Les sept enfants s'amusaient à grimper aux grands arbres. Les forêts commençaient à se faire rare dans la région ; celle où la famille habitait était la seule qui subsistait. Les enfants en profitaient donc.
Les plus vieux surveillaient les plus jeunes, tout en s'amusant aussi.
Commençant à avoir chaud et à être épuisé, Ahmès, l'aîné, se coucha près d'un arbre. Mao, le cadet, vint le rejoindre.
Ils restèrent silencieux un instant, puis le nouveau venu demanda :
- Dis, tu veux faire quoi plus tard ?
- Comment ça ?
- Eh bien, est-ce que tu veux partir ? Faire le tour du monde ? Aller au sommet de l'Everest ? Au fin fond de la jungle ?
- Non... Rien de tout ça...
- Que veux-tu faire, alors ?
- Je ne sais pas. Rester ici.
- Oh, moi non ! Je veux parcourir toutes les mers du monde en planche à voile, je veux traverser toutes les montagnes, visiter tous les pays du monde et surtout... Je veux être le Président de l'Univers. Comme ça, je donnerai tout mon argent aux démunis, aux malades et à toutes les personnes qui ont une vie difficile.
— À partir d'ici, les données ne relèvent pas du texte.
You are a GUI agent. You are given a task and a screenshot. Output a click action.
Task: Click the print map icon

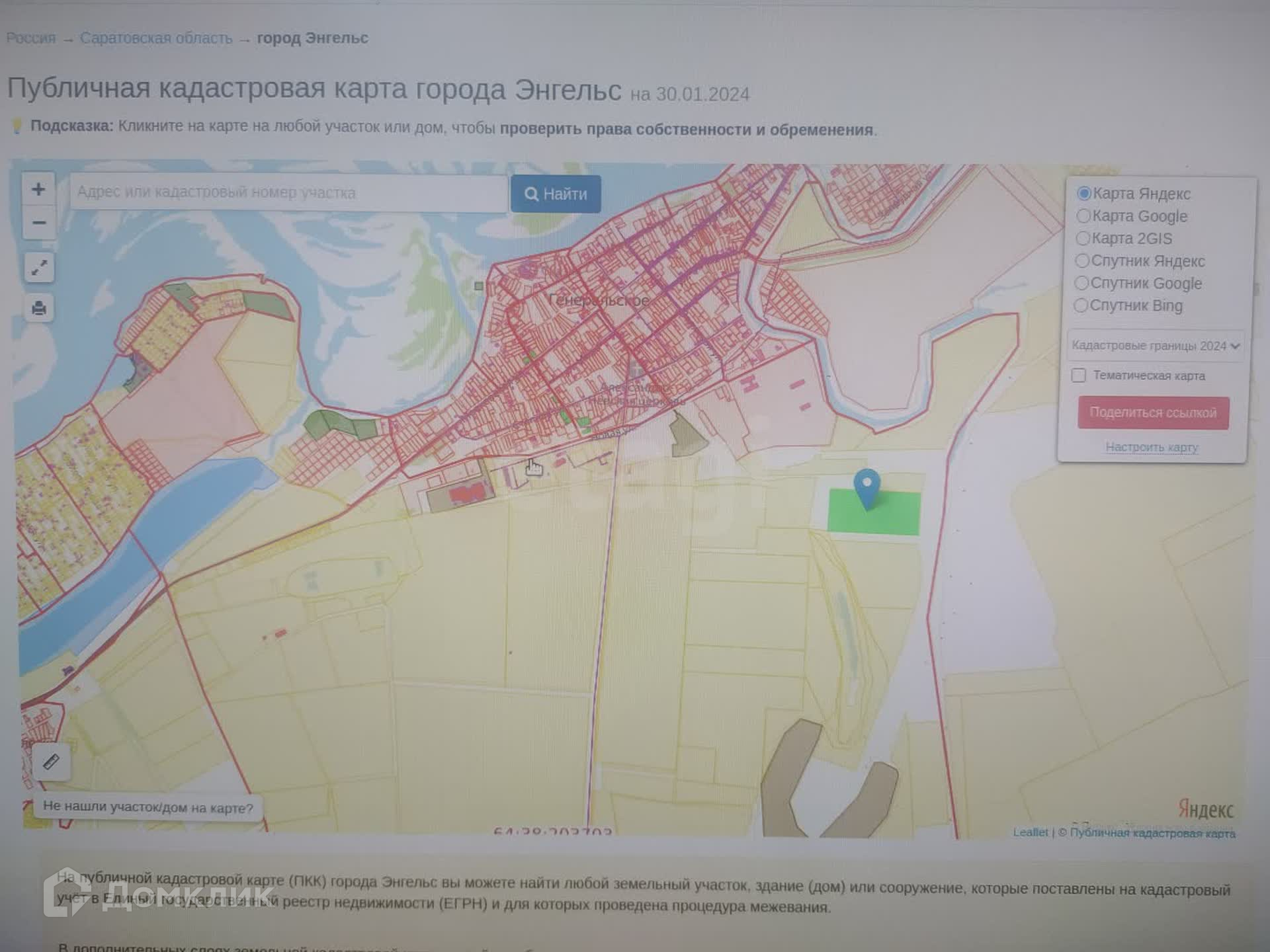pyautogui.click(x=39, y=308)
J'aurais une maison sur la lune et mes ministres seront les étoiles !
- Pfff... Tu racontes n'importe quoi ! intervint Amina qui avait rejoint les deux garçons. Président de l'Univers, ça n'existe pas ! Encore moins être habitant de la lune. Moi, au moins, je veux faire quelque chose de plus réaliste : être danseuse étoile.
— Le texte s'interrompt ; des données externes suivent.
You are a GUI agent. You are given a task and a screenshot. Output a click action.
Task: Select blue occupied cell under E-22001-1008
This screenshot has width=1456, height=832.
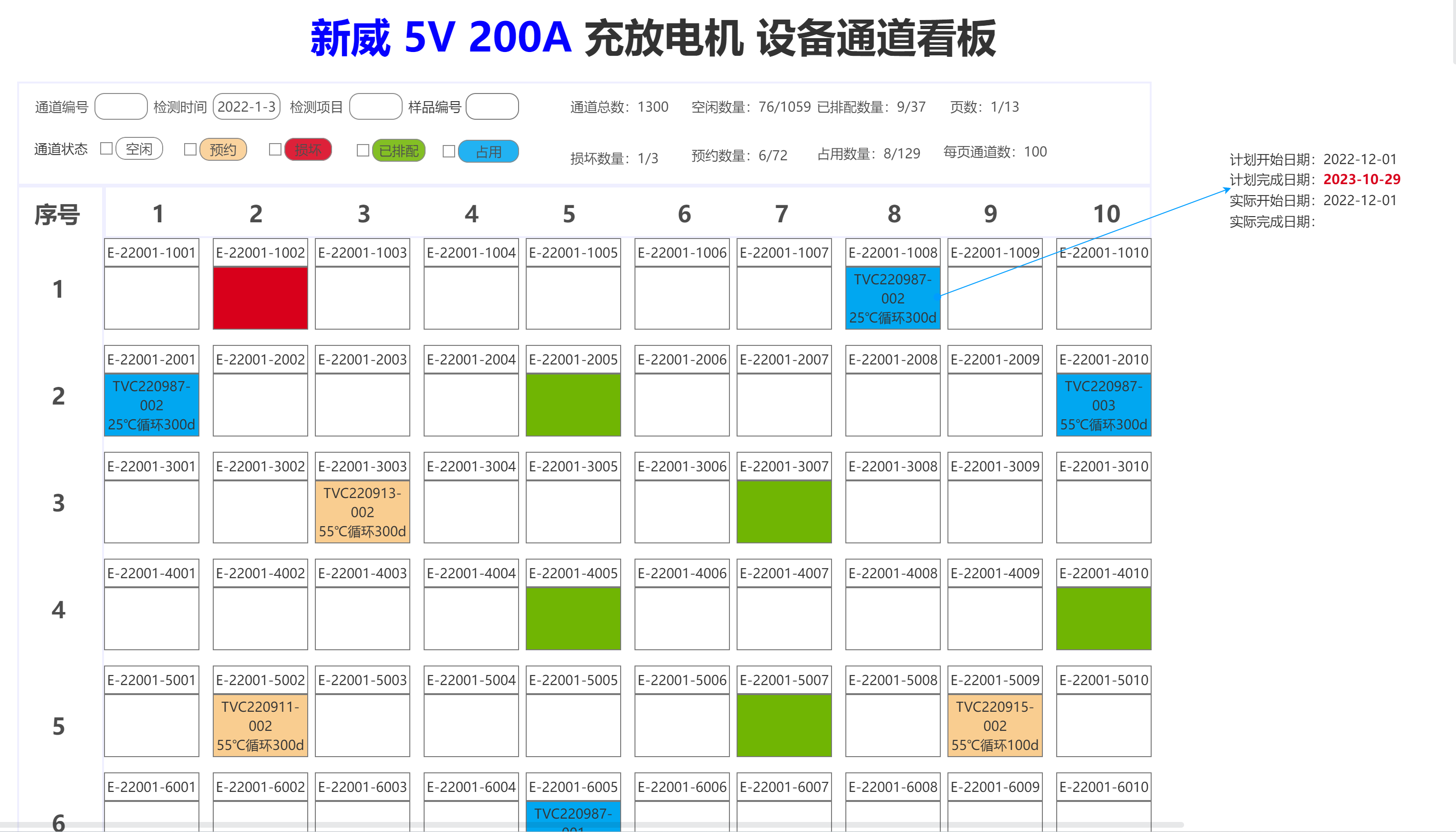892,298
- Si danseuse étoile existe, pourquoi président de l'Univers n'existerai pas ?
- Ben parce que c'est comme ça !
- Je te dis qu'un jour, je serais président de l'Univers. Et ma maison sera sur la lune.
Sa sœur leva les yeux au ciel.
- Pendant que tu danseras, continua le petit garçon. Tu regarderas la lune et, tu verras, je te ferais de grands signes.
- C'est ça..., s'esclaffa la fillette.
Ahmès souris devant l'innocence des deux autres. Il aimerait tant avoir leur âge !
L'aîné regarda le ciel, qui, au loin s'assombrissait.
Oh que oui, il aimerait avoir leur âge.
- Rentrons, il commence à faire tard, fit Ahmès en se levant. Et le temps se gâte.
Après avoir rassemblé les dix-huit enfants, la troupe rejoignit leurs habitations. Les enfants étaient soit frères et sœurs, soit cousins et cousines. Cinq petits cabanons pouvaient loger cette famille nombreuse. Chacun se dit aurevoir et entra dans son logement respectif.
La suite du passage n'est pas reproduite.